Our Lord gave to His apostles the authority to absolve sins, but not to excuse them. A priest cannot redefine the laws that God establishes; he cannot modify the Ten Commandments. And although he can give absolution for a past sin, he certainly cannot give permission for the sin to continue.
True mercy is shown to a sinner by encouraging him and helping him to get out of his state of sin. On the contrary, through false mercy, sinners are reassured and confirmed in their sinful situation. Instead of seeking to bring them back to God, this pretend-mercy can lead them to eternal damnation. It is a serious lack of charity toward those souls that have gone astray.

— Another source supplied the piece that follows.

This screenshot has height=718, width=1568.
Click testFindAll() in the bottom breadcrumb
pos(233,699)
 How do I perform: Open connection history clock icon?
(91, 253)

Mercy exists because sin exists. True mercy presupposes justice and demands a clear awareness of the depth and gravity of sin. By considering divine mercy independently of truth and justice, by stripping it of the dimension of judgment, by denying guilt in practice, they diminish divine forgiveness, they devalue it. God no longer delivers us from sin. His omnipotence and His infinite love are not any greater for it; quite the contrary.
Protection of the Common Good
In the name of mercy, supposedly we have to allow all sorts of behavior, avoid any sign of “discrimination,” ignore the blatant insults against God’s honor, and silence the rights of truth and of the Church. But discrimination does not come from an alleged lack of charity. The truth is that condemning public sin is just a form of mercy, since the evil threatens to affect others souls in the flock. It is the Church’s duty to denounce evil so as to protect the other believers from it. It is necessary to differentiate between good and evil, in order to preserve the common good of virtue against the bad example of vice.

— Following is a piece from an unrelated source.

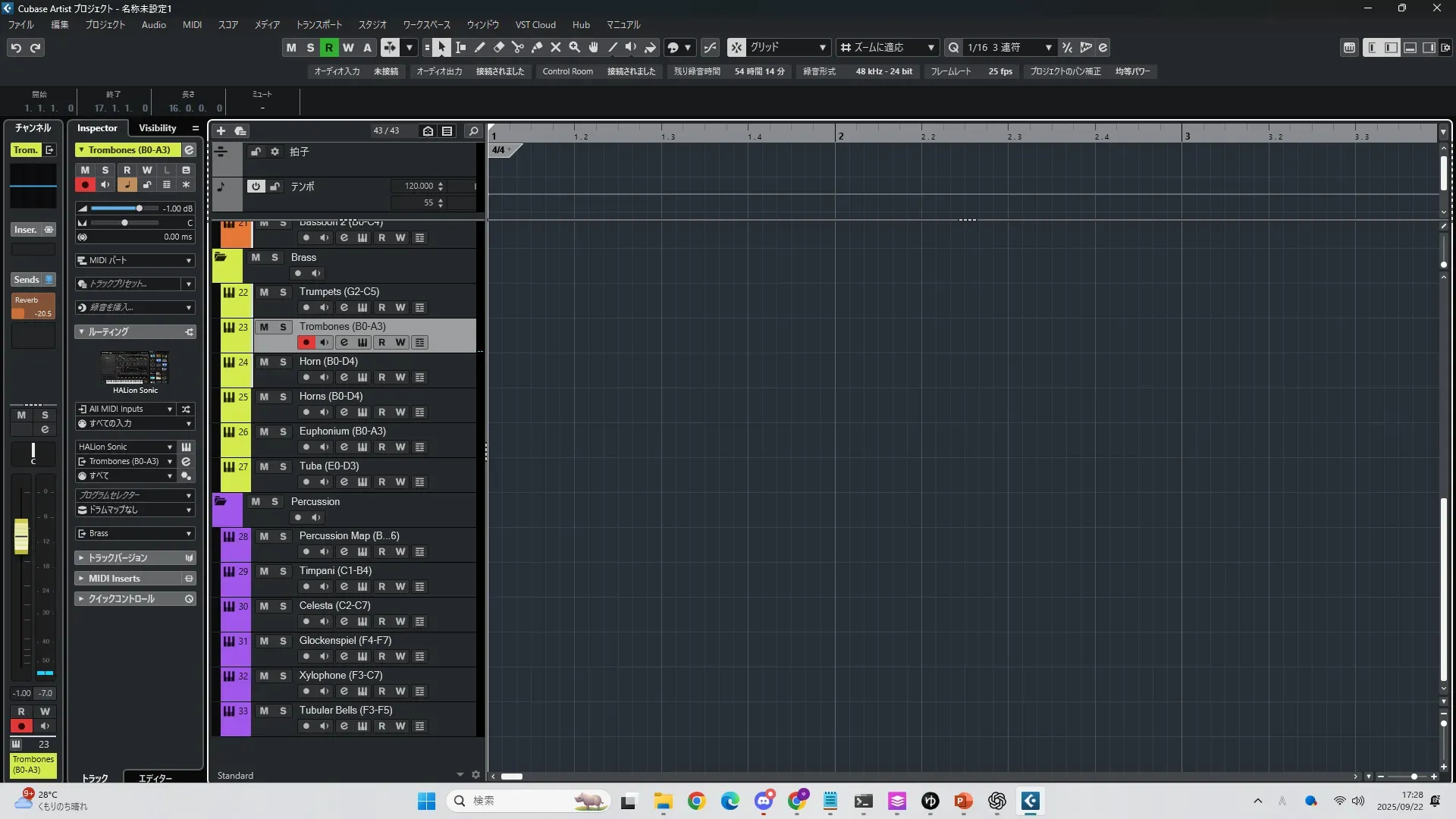
Task: Select the Glue tool
Action: (537, 48)
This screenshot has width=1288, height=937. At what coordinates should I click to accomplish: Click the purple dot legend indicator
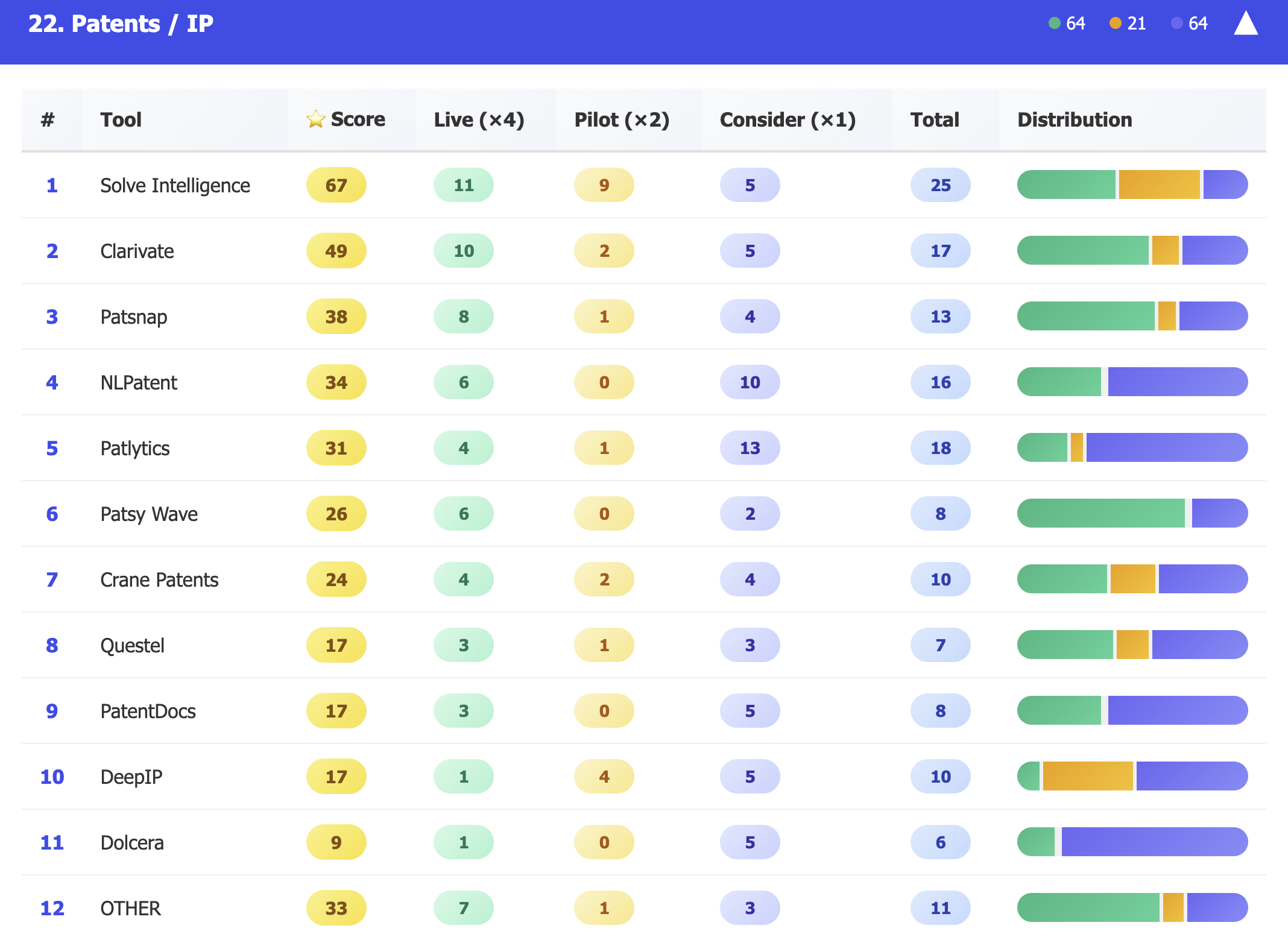(1176, 24)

A New Morality to Please the World
Ambiguity and relativism have not only entered into the Church; they have taken on magisterial form. From now on Catholic morality is obsolete, replaced by sophisms that undermine it and go so far as to transform the Church’s moral teachings into their opposite. No one wants to say any more that there are things that lead toward Our Lord and other things that turn us away from Him and His love. Thus sin is no longer even mentioned, and the divine law is bent to suit man’s supposed autonomy.

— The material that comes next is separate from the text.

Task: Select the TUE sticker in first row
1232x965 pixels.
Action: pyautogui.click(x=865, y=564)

No longer does the sinner have to repent and convert, but rather the Church must convert and “mercifully” acknowledge those who show unwillingness to follow her teachings or God’s. She must no long impose her will; she must limit herself to “listening,” “understanding,” “accompanying,” thus going from tolerance to laxity, so as to adapt to the very sin of the world.
True mercy is the opposite of this relativism, which we can say is really a profanation of mercy. A truly merciful man, for example, sees the marital act outside of marriage as an offense against God, the destruction of Christian marriage, the death of souls, and a social revolution. And he laments it. But from now on the moral law has to be adapted to the current behaviors, those of divorced-and-“remarried” persons or of those who live in unnatural unions.
The conciliar Church deceives people when it disguises acquiescence in vice and sin as mercy. False mercy puts on pretty sentiments and pastoral solicitude, but it debases the ideal and presents a Christianity with no requirement of moral renewal. Basically, the Church thereby gives up Christianizing customs. From now on human beings are considered to be incapable of observing even the natural law, which is abolished: nothing else is left.
Leading churchmen have found a way of aligning themselves with the injunctions of the modern world, which is an enemy of God, and of winning its applause, while seeming to preserve a Christian justification for their new morality. But this causes immense scandal in souls.
[1] Romano Amerio, Iota Unum, p. 74.
[2] Andrea Maria Valli, Interview with Radio Spada, February 27, 2021.